The NCAA Committee on Academics has passed along to the Division I Council for a final vote, a resolution that says that an athlete that does not meet "progress toward degree" requirements at their current school, including a third-year athlete not
having at least 40% of the courses completed and a fourth-year not having at least 60% (and remember this is counting years in college, not years at the school or years playing the sport), has to sit out a year if they transfer, unless they meet some
other "play right away" requirement.
you have to remember that most all the system is a joke for athletes in power 5 schools, so that involves
them mostly piggybacking into easy sets of classes that will make progress towards that major. So this is an obstacle that will be easily gotten around.
The only error you made in that statement is, you limit this to the Power 5 schools. Funneling athletes through easy courses has been around for decades (and it's not just college, either - ever come across an occasional story about a high school athlete
who graduates despite not being able to read?).
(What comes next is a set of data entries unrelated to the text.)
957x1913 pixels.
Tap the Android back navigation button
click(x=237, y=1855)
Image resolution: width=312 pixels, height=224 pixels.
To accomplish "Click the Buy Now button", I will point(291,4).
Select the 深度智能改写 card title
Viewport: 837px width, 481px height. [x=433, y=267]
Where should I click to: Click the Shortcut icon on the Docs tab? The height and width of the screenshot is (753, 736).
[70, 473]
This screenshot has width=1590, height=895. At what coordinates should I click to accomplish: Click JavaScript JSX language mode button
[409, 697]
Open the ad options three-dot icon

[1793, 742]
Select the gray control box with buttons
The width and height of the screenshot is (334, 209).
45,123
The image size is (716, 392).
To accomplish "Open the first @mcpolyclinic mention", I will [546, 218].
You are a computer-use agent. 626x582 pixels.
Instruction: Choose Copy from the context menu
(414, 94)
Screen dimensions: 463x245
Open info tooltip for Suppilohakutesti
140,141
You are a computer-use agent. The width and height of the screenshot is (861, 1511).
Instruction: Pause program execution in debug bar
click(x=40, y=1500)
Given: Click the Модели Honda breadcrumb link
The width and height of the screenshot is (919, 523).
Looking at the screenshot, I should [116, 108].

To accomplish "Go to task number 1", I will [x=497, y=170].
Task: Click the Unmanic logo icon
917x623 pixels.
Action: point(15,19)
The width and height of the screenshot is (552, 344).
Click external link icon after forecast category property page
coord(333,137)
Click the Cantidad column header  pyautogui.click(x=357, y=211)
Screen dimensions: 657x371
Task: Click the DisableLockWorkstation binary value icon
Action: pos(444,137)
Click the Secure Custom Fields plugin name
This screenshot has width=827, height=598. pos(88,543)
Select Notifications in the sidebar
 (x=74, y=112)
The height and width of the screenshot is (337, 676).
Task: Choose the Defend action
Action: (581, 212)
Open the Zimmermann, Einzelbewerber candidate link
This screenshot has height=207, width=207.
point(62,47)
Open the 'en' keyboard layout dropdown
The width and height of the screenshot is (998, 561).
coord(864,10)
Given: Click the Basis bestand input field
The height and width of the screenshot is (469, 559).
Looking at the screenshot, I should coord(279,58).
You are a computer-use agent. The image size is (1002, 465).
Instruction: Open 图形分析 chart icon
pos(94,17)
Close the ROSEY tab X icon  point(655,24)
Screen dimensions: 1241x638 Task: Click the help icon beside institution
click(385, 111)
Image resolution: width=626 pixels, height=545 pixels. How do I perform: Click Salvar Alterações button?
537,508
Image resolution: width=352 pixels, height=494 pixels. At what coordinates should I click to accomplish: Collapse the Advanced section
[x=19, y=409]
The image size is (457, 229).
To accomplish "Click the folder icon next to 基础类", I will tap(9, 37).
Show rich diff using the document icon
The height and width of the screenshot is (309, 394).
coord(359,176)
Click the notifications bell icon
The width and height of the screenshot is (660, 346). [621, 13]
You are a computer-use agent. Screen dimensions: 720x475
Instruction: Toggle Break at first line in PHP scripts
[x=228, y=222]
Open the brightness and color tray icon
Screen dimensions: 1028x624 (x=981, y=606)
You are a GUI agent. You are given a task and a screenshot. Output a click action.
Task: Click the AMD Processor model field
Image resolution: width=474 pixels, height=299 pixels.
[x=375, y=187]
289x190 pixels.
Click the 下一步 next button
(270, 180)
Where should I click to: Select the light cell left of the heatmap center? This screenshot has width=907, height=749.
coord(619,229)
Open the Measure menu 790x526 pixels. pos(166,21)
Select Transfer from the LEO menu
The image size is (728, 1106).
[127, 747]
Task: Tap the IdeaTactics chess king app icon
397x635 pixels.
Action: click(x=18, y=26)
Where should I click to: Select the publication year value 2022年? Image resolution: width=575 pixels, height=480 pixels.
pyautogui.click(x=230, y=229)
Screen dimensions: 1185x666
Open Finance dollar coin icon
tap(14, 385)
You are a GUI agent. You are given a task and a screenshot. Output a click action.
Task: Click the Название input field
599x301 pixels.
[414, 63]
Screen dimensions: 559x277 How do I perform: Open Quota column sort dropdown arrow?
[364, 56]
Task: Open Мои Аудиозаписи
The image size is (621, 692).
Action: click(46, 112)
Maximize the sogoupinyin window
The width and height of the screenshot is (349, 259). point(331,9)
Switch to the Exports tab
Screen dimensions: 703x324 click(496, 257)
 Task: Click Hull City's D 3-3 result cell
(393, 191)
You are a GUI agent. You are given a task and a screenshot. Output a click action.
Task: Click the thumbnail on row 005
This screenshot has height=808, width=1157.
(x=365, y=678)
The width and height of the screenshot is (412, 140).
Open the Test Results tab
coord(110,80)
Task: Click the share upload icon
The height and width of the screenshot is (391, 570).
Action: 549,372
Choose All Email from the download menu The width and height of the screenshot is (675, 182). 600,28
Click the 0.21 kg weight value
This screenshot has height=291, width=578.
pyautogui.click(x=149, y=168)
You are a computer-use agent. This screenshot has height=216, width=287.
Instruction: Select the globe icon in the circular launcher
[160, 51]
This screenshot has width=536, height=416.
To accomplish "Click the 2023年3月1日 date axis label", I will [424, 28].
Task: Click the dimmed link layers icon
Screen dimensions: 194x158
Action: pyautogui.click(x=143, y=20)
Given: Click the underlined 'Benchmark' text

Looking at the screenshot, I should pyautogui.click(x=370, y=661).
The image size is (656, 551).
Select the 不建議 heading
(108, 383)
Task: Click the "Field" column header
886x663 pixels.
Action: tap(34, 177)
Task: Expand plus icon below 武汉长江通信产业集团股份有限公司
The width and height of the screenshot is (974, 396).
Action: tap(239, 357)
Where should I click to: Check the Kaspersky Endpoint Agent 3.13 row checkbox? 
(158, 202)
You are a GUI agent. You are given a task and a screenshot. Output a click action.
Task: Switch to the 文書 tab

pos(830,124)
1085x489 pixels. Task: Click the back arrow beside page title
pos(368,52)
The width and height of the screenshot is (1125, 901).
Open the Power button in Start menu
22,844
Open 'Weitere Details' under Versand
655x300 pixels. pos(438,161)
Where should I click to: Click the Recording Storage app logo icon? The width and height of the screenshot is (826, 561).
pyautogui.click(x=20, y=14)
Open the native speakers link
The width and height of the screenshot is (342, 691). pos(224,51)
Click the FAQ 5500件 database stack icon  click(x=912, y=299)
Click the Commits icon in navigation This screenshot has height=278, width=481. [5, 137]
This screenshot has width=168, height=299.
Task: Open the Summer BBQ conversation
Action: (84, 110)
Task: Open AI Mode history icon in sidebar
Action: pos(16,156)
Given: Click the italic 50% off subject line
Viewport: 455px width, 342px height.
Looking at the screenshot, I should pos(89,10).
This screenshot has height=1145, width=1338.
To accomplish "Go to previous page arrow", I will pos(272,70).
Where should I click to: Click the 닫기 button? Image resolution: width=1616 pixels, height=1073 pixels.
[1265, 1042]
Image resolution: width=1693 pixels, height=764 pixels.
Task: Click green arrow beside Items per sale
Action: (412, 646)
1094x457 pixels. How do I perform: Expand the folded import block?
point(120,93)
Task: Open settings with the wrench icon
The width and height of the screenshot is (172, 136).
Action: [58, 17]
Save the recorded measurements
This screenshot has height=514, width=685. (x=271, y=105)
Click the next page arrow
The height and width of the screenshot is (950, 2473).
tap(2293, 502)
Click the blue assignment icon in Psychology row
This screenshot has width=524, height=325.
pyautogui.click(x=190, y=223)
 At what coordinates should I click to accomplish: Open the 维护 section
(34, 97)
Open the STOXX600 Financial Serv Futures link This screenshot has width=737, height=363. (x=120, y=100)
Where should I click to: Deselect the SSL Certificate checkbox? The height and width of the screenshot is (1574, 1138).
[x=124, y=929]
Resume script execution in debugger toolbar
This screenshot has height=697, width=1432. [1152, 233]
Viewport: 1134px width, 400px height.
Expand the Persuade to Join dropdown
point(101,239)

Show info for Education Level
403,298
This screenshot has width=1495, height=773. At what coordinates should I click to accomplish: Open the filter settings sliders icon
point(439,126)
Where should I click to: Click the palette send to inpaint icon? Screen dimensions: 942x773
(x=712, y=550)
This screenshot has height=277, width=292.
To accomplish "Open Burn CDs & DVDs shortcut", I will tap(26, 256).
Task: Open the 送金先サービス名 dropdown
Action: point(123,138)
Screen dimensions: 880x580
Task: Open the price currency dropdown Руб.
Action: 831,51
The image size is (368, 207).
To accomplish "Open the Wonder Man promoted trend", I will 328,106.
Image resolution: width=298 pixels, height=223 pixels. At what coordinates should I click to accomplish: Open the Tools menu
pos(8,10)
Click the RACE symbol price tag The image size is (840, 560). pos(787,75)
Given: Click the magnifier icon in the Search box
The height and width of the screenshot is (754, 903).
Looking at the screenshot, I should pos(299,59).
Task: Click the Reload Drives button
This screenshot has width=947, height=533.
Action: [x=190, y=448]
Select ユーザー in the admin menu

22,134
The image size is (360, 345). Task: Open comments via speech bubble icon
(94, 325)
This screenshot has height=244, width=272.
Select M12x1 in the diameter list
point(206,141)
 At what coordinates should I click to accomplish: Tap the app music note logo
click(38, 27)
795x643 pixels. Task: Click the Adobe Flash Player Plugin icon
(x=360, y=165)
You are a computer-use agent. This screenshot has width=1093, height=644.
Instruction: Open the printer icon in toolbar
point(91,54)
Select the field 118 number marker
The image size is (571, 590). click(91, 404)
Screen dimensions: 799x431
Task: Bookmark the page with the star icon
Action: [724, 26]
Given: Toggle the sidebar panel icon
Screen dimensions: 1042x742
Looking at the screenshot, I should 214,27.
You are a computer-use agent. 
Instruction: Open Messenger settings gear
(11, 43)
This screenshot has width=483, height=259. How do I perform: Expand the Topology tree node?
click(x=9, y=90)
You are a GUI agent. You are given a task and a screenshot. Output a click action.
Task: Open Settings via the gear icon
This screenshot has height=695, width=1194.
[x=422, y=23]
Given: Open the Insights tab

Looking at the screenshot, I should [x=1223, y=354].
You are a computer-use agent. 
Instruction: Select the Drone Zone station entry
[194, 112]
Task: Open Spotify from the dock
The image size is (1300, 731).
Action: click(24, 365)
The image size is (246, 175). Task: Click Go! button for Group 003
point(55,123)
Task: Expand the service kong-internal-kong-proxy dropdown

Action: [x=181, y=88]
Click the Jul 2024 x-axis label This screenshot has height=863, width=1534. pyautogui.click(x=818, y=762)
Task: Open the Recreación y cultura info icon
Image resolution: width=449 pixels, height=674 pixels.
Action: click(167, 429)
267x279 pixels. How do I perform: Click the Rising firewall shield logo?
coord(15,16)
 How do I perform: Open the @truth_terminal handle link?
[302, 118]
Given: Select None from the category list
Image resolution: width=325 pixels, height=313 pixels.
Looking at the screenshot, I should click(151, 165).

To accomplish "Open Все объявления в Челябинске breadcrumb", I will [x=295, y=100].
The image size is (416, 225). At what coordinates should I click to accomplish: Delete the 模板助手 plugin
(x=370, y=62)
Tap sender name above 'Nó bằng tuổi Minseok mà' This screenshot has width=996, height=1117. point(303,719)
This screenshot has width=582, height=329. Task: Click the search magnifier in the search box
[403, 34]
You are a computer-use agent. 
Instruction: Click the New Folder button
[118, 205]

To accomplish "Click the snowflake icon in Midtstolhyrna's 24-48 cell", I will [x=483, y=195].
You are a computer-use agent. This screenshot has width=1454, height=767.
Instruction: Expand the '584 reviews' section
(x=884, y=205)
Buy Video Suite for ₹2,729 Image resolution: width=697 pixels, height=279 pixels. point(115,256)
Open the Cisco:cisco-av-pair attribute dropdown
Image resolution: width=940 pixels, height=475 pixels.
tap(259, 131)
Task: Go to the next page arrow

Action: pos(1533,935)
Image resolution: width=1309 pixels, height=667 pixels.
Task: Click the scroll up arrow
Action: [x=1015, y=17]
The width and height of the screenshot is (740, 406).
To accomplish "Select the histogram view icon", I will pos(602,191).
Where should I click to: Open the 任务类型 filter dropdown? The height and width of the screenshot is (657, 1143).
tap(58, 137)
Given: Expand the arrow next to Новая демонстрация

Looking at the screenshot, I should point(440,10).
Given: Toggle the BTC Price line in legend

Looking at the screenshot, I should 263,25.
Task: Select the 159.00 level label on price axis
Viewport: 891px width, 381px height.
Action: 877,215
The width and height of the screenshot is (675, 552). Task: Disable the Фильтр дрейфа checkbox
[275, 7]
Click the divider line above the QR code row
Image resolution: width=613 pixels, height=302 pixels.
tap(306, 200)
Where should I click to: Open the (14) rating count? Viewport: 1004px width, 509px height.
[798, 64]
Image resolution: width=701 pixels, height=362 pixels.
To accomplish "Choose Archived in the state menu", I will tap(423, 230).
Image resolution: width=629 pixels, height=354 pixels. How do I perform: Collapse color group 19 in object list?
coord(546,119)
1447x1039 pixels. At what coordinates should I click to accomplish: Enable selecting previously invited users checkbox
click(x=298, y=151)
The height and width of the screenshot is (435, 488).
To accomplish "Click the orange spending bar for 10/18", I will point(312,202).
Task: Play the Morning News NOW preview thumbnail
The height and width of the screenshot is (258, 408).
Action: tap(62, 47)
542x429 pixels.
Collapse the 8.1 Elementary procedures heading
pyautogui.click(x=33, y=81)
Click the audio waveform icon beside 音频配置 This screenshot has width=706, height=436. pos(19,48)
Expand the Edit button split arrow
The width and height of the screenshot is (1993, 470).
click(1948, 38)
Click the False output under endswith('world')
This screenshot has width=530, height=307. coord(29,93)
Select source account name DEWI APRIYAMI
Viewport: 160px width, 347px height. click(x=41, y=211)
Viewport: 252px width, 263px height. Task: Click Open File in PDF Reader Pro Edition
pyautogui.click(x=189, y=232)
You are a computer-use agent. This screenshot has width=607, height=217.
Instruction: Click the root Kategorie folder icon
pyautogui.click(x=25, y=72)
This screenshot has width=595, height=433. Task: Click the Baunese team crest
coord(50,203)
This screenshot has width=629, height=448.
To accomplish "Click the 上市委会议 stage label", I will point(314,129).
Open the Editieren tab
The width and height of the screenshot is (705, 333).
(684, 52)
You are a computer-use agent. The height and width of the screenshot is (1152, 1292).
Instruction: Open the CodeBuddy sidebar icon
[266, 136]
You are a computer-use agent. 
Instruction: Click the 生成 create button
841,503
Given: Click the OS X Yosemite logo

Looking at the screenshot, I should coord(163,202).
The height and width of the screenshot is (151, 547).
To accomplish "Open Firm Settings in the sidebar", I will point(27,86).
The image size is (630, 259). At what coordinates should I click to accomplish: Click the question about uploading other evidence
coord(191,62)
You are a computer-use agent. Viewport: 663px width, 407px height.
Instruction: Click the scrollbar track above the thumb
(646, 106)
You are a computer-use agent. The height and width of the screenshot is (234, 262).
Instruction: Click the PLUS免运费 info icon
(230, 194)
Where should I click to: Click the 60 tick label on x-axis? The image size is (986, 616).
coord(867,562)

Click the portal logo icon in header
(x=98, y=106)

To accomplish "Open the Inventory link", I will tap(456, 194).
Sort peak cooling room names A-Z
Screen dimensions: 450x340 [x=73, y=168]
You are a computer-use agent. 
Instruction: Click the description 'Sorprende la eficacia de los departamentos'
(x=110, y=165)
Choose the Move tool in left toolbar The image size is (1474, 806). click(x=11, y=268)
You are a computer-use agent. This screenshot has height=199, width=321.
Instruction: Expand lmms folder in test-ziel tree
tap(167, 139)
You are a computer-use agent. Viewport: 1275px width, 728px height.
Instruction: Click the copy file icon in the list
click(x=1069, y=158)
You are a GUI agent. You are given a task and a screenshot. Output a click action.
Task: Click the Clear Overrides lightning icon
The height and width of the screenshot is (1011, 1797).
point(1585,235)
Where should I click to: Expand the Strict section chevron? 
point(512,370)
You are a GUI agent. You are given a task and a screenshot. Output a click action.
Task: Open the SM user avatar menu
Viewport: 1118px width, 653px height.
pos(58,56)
Remember the Army cheating scandal of 1950?
The ncaa has no power going forward for football basically lol....which is as it should be.
As opposed to the power that it has now? For that matter, what money does the NCAA get from FBS football? Well, there's the money from the tournam-oh, wait, it doesn't have one. Of course, there's the money from the TV contrac-no, the NCAA said that the
contract was unconstitutional, and each team/conference can make its own deals and pocket all of the money. I think the only money is from bowl licensing - and people wonder why there are so many bowls.
It does have one power: telling teams they can't be in the playoff. Of course, usually they do this long after pretty much everybody involved in whatever caused the punishment have left the school, and whoever is left whines, "It's not fair - you're
punishing innocent kids!" ("No, we're punishing the school - besides, if you won't have any eligibility left when the ban ends, you get a transfer that doesn't count as your one free one.")
Of course, the bigger schools have a power of their own - the power to band together and say, "We don't need this; we're cutting our football programs. Coincidentally, there are going to be 'professional club teams' that just happen to form in our cities,
which can pay us to license our names / nicknames / mascots / colors and rent out our stadiums for home games, and since they aren't directly associated with the school and don't accept federal funding, the athletes don't have to worrry about this '
attending classes' nonsense and the players can be paid without any Title IX problems." That's probably why Power 5 college football gets pretty much free reign.